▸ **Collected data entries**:
^^^^^^^^^^^^^^^^

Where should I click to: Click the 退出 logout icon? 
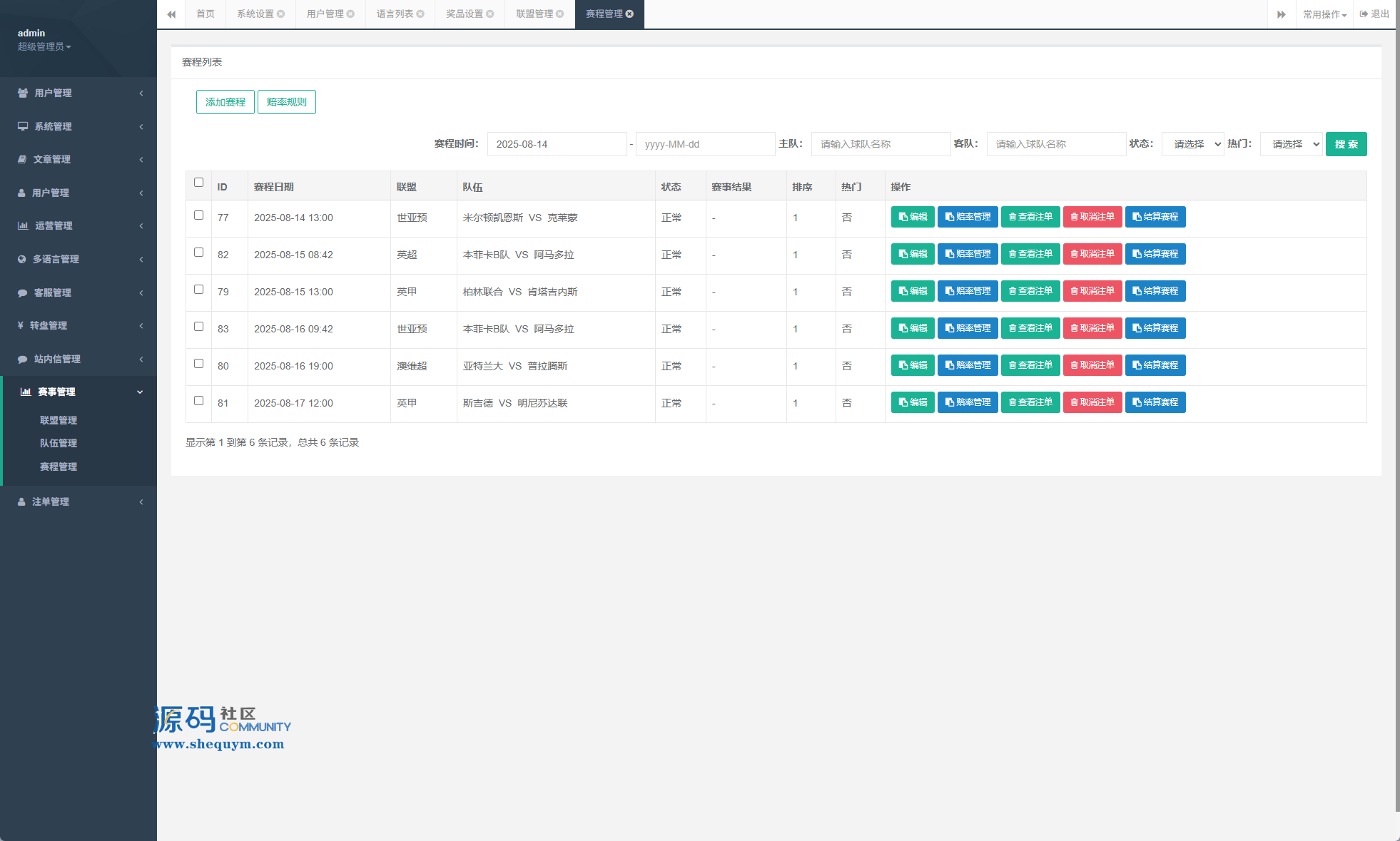pyautogui.click(x=1364, y=14)
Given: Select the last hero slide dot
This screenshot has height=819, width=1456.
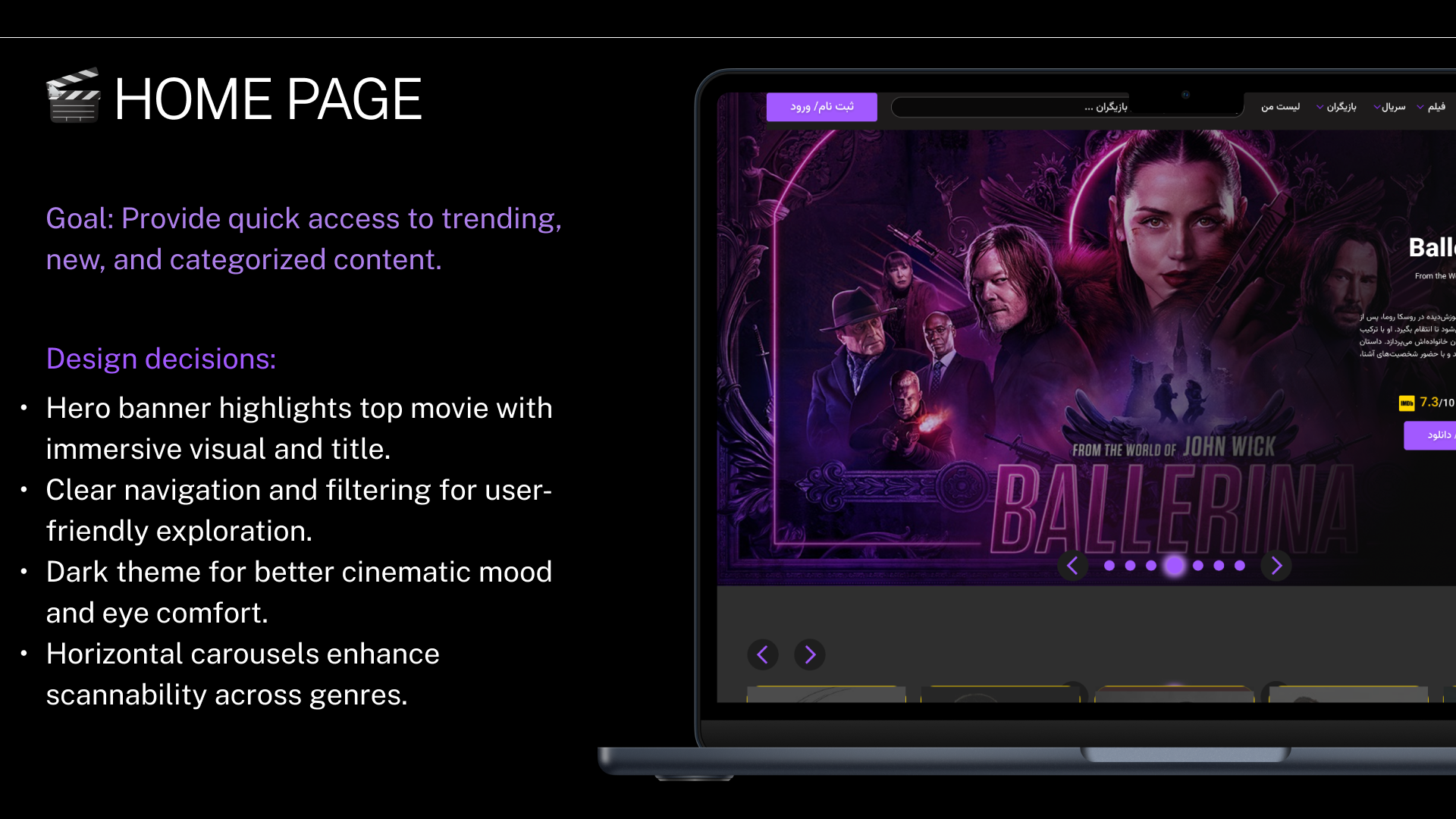Looking at the screenshot, I should pos(1240,566).
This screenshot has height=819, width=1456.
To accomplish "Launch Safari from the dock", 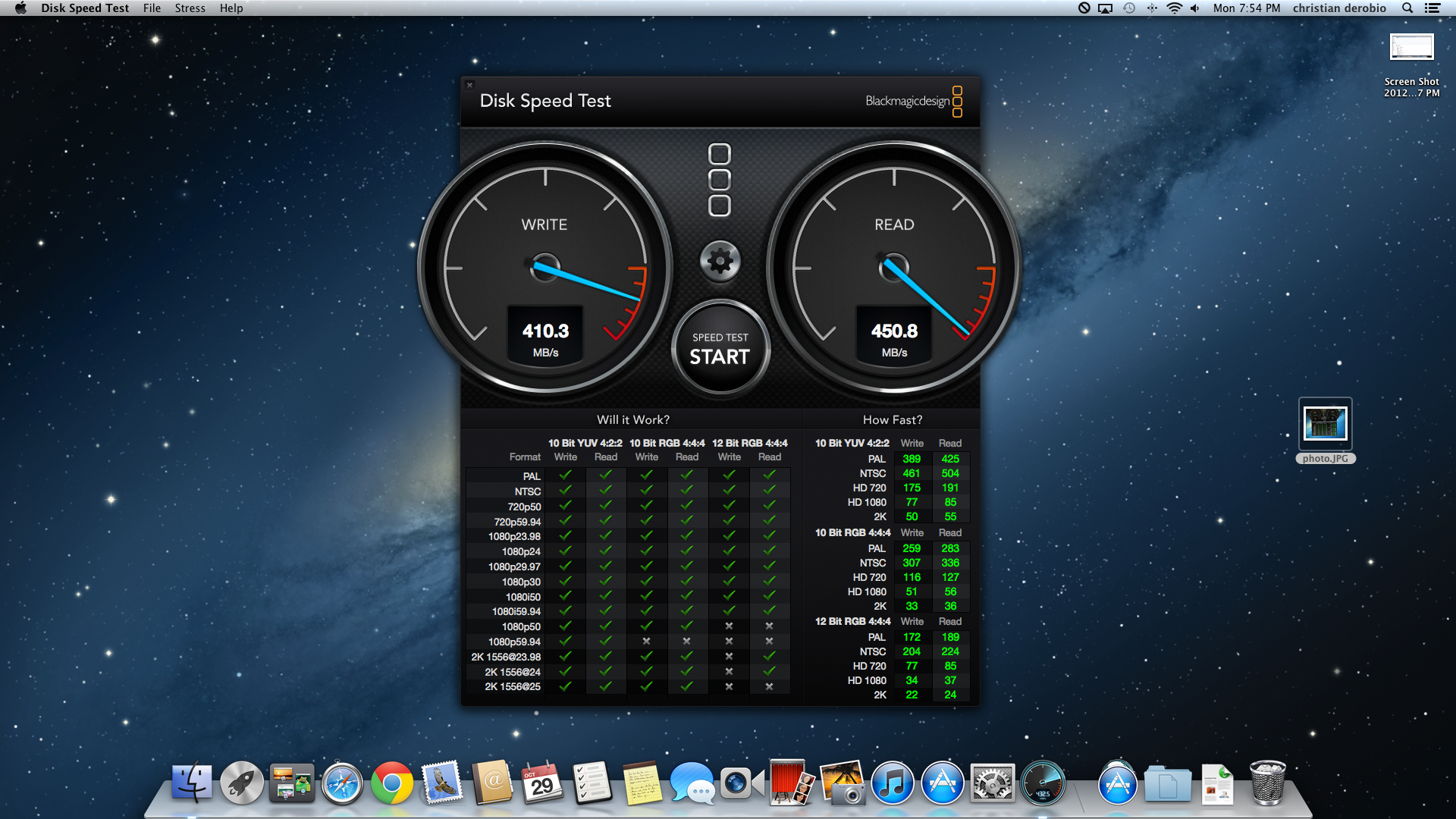I will [342, 783].
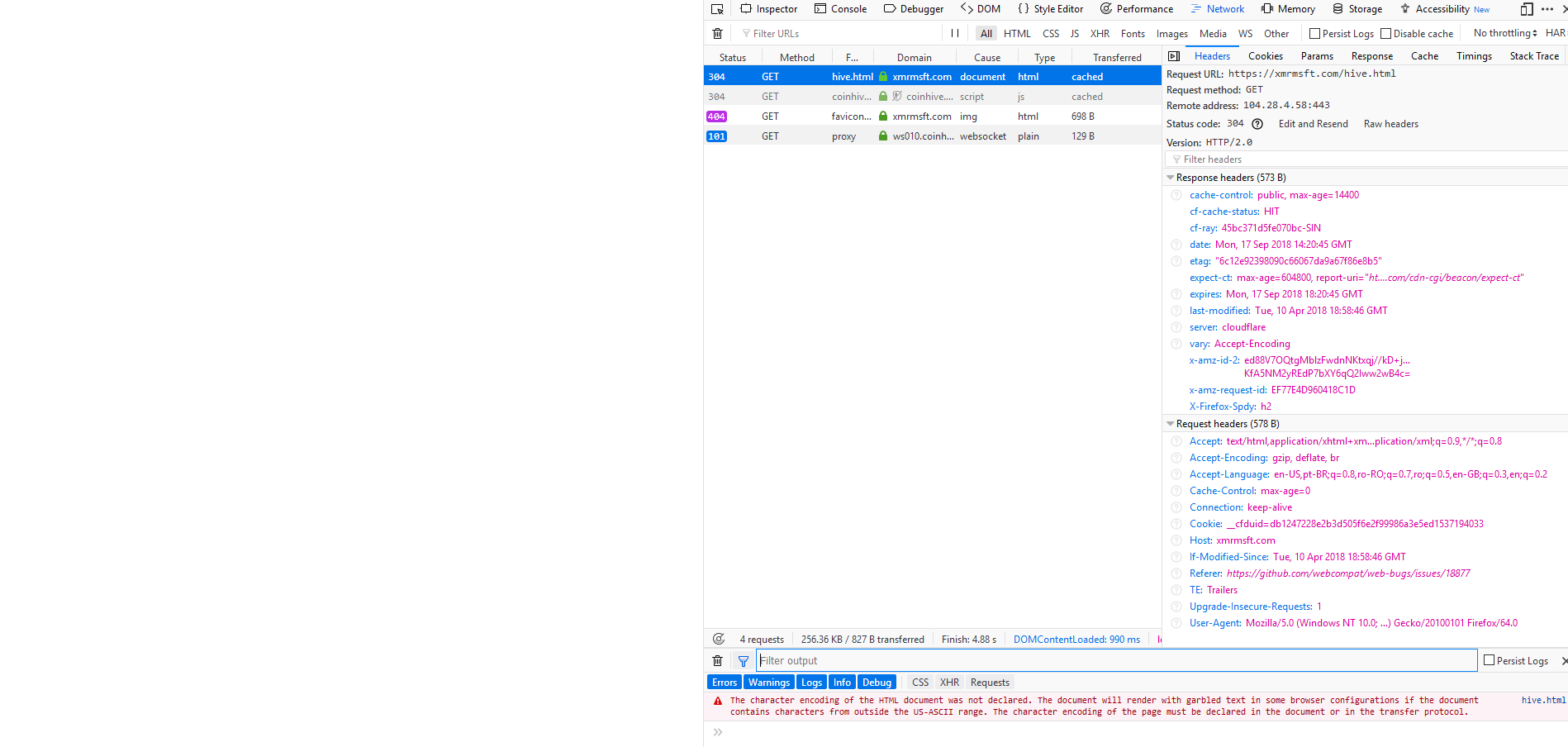Screen dimensions: 1568x747
Task: Collapse the Request headers section
Action: click(x=1170, y=423)
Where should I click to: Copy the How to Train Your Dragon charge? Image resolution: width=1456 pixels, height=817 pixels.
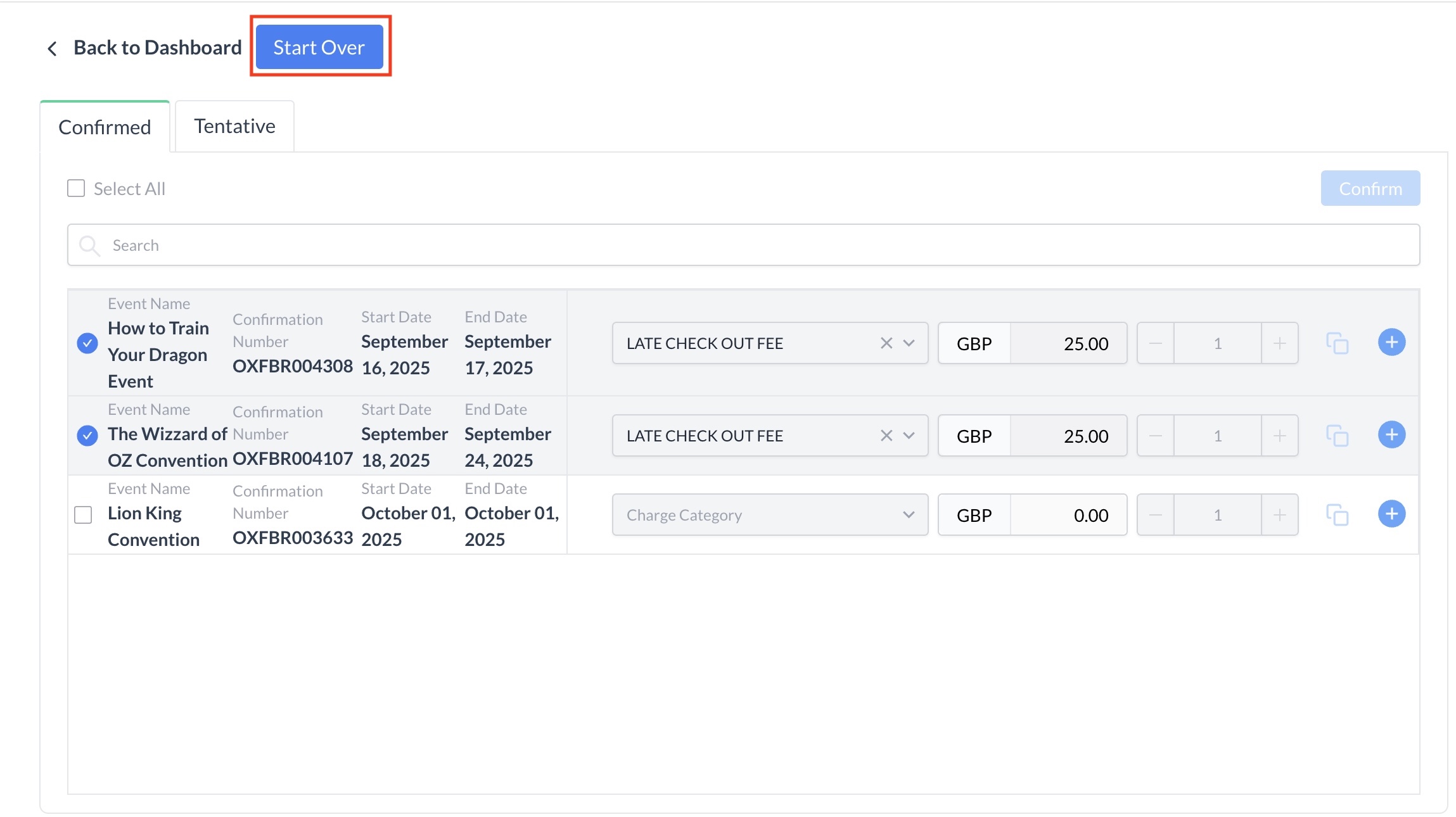(x=1337, y=343)
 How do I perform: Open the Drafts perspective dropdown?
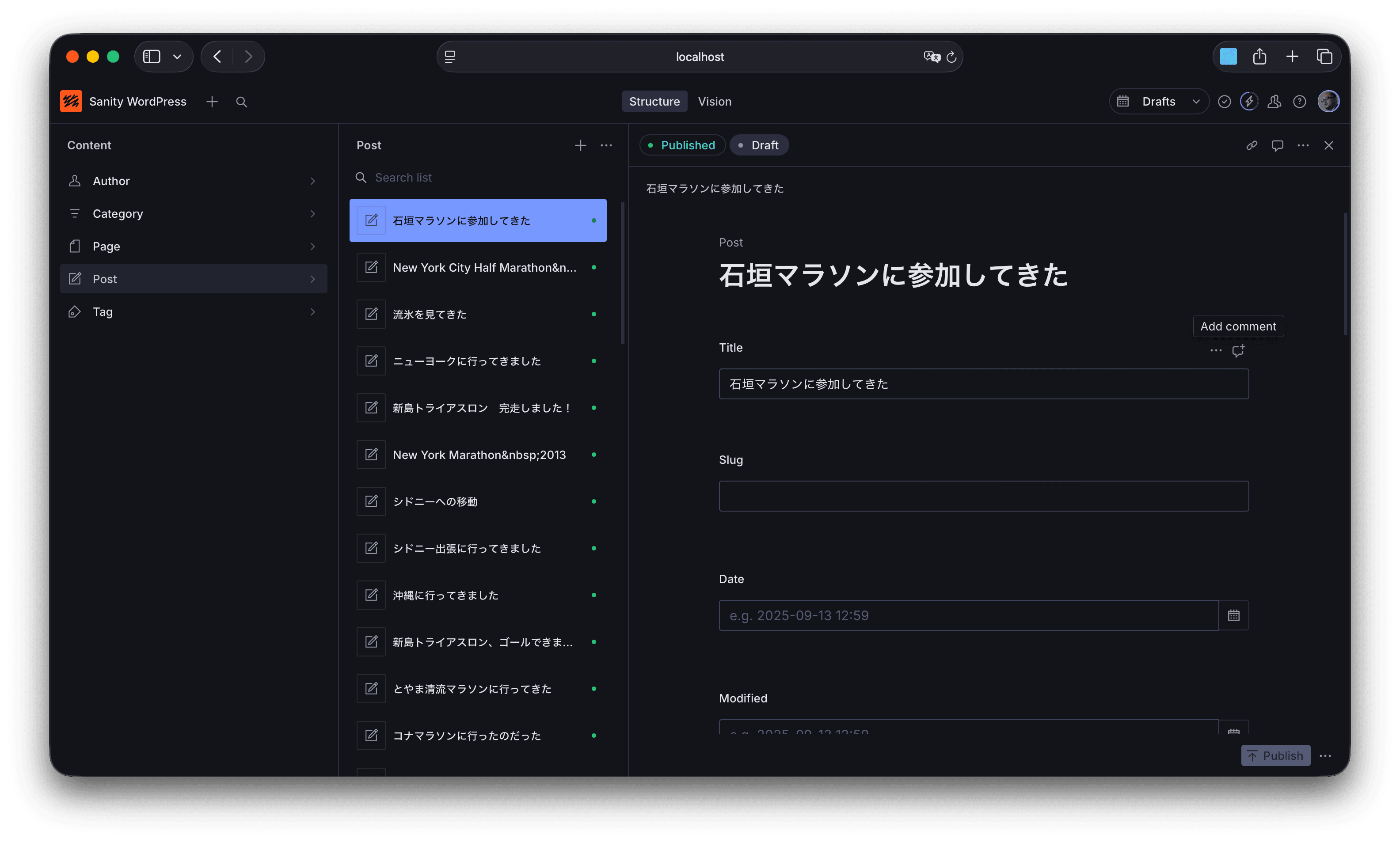[1158, 102]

^^^^^^^^^^^^^^^^

▸ **Try it**: Only the lines from the one that contains "How do I perform: Open" to the end of the records, inclusive, are to be quoted exactly, with pictures excluded.

▸ **Solution to the exercise**:
 How do I perform: Open the Drafts perspective dropdown?
[1158, 102]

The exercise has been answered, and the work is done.